Bizden helalleşme istenilmesin. Tıpkı birlikte ‘hodri meydan’ denilmesin. Biz cesur değiliz, mafya değiliz, çete değiliz. Onlar bile karışıyor, sanki ülkeyi onlar yönetiyormuş kadar. Statlarda bağıranlar halktır, onları yıldırma edenler bile halkın dışındakilerdir.  Bugün ‘hodri meydan’ denilecek kayran Adıyaman’dır, Hatay’dır, Antep’tir. Oraya ‘hodri meydan’ diyeceksiniz. Orada kimse açıkta kalmayacak. On Paralık kimesne çadırsız kalmayacak, tek kimesne açgözlü kalmayacak. Tığ zaman yetkililerden istediğimiz husus, bize değil; oraya dönük ‘hodri meydan’ söylenmesidir. Tığ neyiz ki? Tığ halkız. Acımız çokça nazik söyleyeceğimiz çokça öz var.

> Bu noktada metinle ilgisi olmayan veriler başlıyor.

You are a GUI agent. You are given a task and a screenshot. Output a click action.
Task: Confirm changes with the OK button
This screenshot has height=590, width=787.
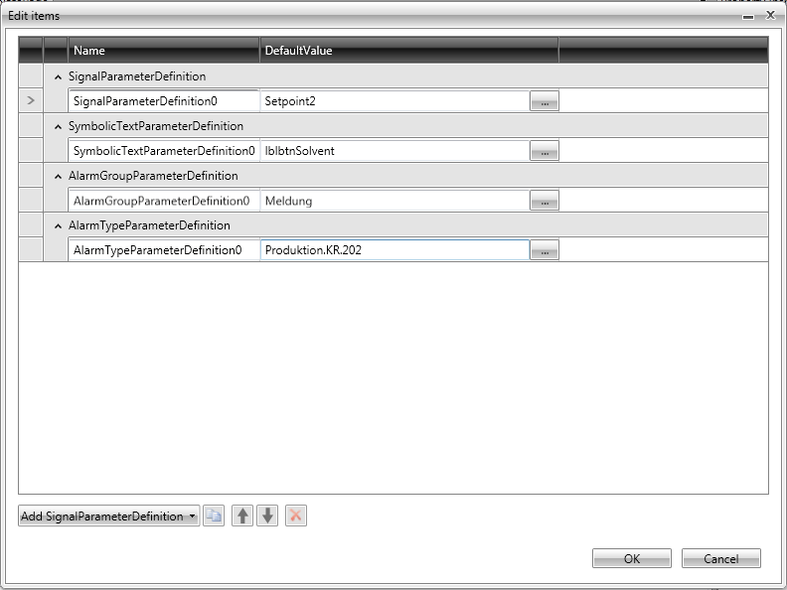click(x=631, y=558)
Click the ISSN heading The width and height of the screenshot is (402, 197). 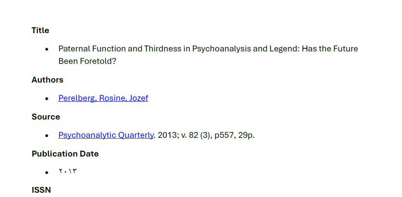41,190
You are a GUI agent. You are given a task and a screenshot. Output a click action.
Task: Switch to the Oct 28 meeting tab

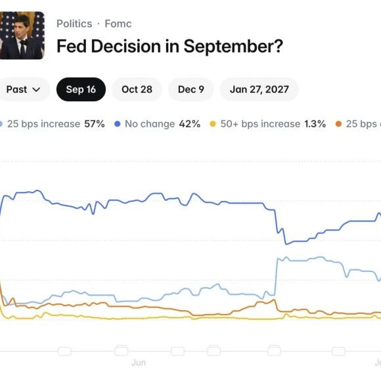pyautogui.click(x=137, y=89)
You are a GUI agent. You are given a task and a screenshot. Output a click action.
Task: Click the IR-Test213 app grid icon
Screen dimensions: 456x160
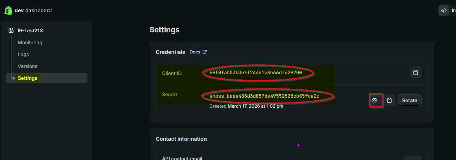(x=11, y=30)
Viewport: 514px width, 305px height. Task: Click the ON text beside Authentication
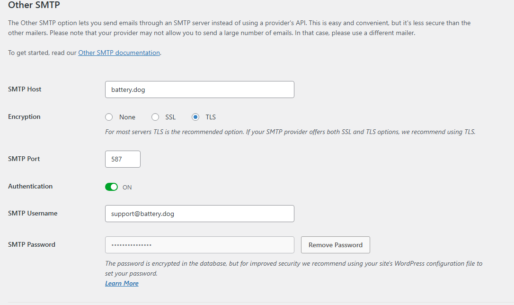coord(127,187)
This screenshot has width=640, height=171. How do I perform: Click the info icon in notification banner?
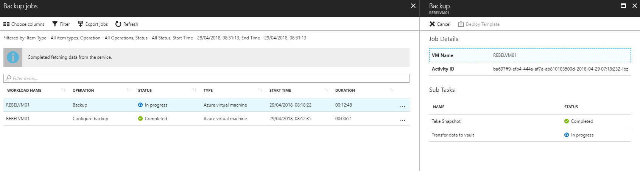pos(13,57)
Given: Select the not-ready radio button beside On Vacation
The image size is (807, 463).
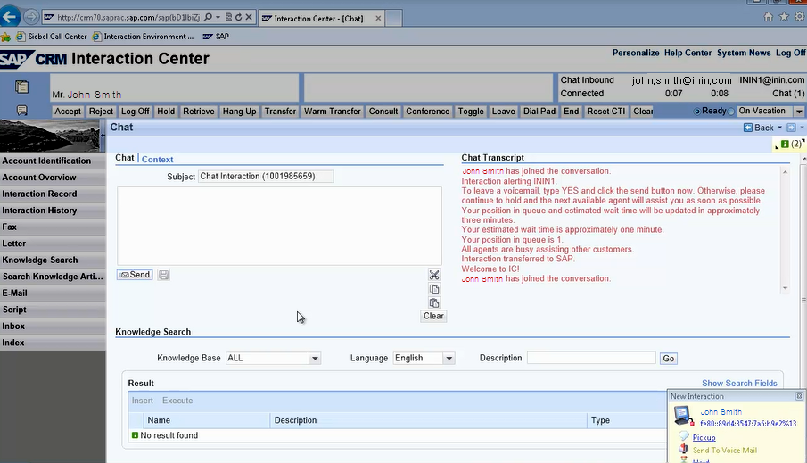Looking at the screenshot, I should (x=732, y=112).
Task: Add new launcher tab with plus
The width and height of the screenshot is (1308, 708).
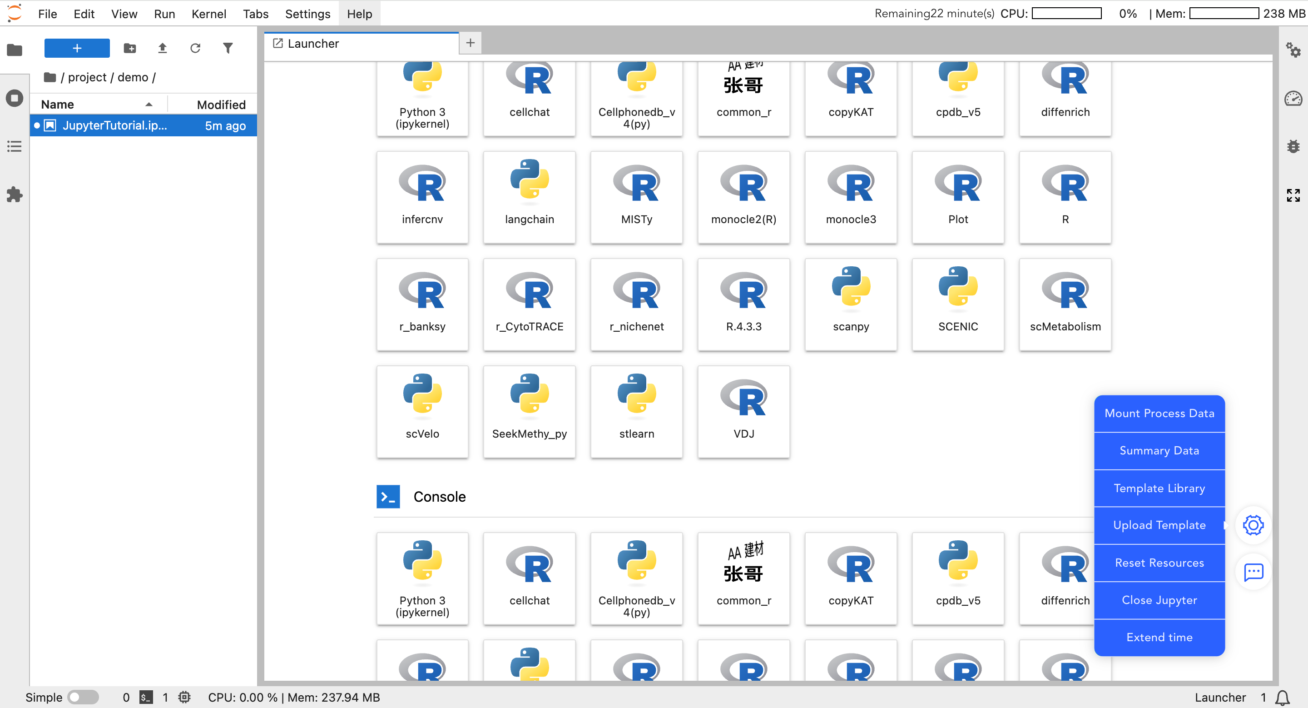Action: pos(470,43)
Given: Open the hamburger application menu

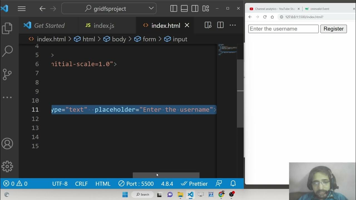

Kayıtlara şu geçsin, biz halkız. Halkın gücünü o ati olan seçimlerde göstermesini biliriz. Bu nedenle bize ‘hodri meydan’ demeyin. Bugünden sonraları hakeza yaşamayı istemiyoruz, bugünden bilahare depremlerde cavlamak istemiyoruz. Cebin terimizi bu ülkeye vermiş olan emekliler bu ülkede güvende hayat süresince yaşamayı istiyoruz. Bunu ki sağlarsa sağlasın. Taşıyamayacağımız yegâne özdek, fert kaybıdır. Depremler kader değildir.”